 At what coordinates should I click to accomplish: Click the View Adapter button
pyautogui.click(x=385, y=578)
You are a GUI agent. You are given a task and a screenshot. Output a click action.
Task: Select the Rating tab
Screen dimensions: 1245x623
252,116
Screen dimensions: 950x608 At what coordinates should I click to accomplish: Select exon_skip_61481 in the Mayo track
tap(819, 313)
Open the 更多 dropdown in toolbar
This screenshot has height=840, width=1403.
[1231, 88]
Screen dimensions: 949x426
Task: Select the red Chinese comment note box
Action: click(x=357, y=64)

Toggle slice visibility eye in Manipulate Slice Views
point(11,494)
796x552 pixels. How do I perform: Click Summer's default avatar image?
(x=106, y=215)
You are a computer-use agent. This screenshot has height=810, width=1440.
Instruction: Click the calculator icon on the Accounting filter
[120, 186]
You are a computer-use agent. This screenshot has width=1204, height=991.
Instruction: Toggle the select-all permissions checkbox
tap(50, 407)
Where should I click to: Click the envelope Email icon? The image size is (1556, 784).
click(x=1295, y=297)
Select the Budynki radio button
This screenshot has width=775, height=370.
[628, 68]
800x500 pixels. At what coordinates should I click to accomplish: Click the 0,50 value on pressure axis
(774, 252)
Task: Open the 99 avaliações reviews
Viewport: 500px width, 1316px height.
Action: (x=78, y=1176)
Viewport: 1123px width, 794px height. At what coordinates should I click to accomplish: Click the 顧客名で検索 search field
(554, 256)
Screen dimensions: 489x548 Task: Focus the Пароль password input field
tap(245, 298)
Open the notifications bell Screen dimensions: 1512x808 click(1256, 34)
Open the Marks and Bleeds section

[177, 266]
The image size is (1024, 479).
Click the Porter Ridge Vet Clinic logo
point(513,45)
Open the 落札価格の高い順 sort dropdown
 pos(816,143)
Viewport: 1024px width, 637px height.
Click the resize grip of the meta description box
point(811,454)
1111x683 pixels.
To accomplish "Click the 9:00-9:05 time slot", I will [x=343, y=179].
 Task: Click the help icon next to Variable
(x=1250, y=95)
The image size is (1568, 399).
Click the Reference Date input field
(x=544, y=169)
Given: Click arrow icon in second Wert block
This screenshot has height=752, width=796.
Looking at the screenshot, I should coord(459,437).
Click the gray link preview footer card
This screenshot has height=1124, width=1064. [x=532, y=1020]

#### Goal of the exercise:
Identify every line of the records that contains the word "input", and copy each one. Case counts.

#### Solution to this exercise:
Screen dimensions: 489x548 Task: Focus the Пароль password input field
Click the Reference Date input field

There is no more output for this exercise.